──────── Data extract

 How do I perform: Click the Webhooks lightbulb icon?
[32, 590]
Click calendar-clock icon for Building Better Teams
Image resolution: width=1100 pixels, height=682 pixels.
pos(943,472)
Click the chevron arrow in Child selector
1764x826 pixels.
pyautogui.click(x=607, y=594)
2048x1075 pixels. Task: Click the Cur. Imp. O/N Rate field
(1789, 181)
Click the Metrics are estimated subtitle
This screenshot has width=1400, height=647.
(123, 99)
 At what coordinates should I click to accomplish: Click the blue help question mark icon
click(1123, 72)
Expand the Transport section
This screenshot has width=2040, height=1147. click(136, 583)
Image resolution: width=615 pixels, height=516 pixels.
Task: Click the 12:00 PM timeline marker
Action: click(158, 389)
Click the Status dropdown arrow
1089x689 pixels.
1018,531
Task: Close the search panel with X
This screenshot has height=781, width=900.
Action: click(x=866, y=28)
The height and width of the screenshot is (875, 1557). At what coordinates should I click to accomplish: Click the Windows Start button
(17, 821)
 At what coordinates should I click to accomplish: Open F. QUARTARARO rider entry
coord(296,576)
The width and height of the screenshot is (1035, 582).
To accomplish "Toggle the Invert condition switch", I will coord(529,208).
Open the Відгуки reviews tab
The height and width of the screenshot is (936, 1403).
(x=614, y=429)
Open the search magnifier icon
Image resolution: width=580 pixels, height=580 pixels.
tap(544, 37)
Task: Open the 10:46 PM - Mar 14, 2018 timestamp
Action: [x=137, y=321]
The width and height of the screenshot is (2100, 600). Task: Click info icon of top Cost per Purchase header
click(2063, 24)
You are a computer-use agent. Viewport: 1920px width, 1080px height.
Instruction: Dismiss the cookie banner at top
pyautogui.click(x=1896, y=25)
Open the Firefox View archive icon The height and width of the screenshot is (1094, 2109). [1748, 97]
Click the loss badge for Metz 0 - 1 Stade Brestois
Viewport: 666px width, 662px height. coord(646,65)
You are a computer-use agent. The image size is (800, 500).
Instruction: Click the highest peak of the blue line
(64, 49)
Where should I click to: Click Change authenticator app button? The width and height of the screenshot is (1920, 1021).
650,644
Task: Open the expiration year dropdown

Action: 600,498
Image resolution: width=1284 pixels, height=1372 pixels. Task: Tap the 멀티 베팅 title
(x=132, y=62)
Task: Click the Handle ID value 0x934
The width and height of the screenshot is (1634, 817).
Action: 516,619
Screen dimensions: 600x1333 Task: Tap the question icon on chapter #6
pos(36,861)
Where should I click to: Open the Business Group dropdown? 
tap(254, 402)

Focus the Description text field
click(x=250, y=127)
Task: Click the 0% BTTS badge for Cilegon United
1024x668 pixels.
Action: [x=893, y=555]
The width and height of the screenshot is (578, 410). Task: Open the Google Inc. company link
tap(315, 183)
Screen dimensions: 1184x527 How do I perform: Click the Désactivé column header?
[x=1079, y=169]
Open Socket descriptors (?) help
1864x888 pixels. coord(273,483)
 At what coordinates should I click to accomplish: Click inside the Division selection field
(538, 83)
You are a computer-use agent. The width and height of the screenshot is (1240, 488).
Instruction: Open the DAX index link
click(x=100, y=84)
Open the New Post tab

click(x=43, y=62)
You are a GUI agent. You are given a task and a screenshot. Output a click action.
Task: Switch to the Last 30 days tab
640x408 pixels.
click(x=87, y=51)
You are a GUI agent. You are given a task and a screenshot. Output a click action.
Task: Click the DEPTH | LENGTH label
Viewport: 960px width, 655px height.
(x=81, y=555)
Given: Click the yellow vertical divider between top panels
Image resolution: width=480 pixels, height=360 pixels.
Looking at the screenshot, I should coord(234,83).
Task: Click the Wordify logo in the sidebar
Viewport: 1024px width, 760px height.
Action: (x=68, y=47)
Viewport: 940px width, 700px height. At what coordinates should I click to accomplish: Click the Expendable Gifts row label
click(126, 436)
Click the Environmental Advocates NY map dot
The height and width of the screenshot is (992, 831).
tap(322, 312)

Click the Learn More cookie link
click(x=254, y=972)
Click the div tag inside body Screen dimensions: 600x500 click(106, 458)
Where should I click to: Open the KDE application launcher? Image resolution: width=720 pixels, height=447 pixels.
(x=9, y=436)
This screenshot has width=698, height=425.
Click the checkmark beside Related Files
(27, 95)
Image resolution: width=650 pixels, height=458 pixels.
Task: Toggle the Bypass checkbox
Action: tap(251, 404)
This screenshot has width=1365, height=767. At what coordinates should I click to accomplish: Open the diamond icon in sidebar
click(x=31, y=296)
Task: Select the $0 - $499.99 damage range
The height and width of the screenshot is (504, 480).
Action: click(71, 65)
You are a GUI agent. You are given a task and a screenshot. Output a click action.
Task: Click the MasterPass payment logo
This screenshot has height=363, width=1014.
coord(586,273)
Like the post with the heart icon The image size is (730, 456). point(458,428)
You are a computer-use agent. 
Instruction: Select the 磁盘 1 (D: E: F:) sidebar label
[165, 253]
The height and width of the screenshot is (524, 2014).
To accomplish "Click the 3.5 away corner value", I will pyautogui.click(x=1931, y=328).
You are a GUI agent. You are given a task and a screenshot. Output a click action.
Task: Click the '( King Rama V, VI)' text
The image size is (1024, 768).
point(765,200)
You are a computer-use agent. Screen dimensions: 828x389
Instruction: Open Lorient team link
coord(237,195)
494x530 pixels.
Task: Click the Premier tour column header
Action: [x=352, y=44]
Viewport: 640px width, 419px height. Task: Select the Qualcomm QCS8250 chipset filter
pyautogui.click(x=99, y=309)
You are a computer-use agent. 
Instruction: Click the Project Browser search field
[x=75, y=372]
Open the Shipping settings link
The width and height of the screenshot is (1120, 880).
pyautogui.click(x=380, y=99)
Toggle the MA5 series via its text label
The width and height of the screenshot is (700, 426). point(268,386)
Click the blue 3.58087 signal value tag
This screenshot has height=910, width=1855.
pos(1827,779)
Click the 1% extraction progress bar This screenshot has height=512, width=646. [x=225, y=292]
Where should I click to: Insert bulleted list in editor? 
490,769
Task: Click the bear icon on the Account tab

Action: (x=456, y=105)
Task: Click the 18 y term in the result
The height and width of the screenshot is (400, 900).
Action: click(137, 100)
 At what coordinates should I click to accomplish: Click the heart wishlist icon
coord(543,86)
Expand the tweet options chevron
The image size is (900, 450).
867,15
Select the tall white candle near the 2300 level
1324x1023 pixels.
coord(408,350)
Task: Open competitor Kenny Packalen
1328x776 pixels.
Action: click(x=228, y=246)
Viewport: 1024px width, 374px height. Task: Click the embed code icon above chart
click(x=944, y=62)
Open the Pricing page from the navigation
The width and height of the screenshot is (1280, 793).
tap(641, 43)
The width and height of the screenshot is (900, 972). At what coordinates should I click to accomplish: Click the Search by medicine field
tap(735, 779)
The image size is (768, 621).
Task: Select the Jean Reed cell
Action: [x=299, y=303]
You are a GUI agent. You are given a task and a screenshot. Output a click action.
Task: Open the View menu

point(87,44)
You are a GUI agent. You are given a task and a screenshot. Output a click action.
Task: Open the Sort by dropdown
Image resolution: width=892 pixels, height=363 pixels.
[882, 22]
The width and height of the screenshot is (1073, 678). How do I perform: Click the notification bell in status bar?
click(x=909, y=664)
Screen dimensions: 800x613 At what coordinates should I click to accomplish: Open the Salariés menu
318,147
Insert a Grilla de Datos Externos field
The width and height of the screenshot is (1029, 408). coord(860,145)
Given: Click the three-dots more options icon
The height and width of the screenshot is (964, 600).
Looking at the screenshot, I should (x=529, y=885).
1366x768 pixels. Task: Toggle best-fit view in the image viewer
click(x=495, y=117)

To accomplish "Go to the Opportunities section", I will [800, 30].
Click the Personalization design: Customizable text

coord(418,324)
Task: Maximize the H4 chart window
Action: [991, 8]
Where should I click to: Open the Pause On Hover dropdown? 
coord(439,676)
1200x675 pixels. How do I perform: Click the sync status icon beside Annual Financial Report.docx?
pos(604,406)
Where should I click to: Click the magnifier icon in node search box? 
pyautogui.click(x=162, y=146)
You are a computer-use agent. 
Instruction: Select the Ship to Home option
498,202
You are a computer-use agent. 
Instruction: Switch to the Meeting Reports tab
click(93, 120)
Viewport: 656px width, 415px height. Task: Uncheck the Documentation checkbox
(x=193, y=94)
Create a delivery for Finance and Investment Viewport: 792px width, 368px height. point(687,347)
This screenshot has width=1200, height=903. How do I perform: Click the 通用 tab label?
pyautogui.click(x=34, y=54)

────────────────

> Instructions for the task
Proceeding from the line containing "Viewport: 940px width, 700px" through the line containing "Click the div", transcribe the lines above exactly, both end lines included.

> Exercise response
Viewport: 940px width, 700px height. At what coordinates should I click to accomplish: Click the Expendable Gifts row label
click(126, 436)
Click the Environmental Advocates NY map dot
The height and width of the screenshot is (992, 831).
tap(322, 312)

Click the Learn More cookie link
click(x=254, y=972)
Click the div tag inside body Screen dimensions: 600x500 click(106, 458)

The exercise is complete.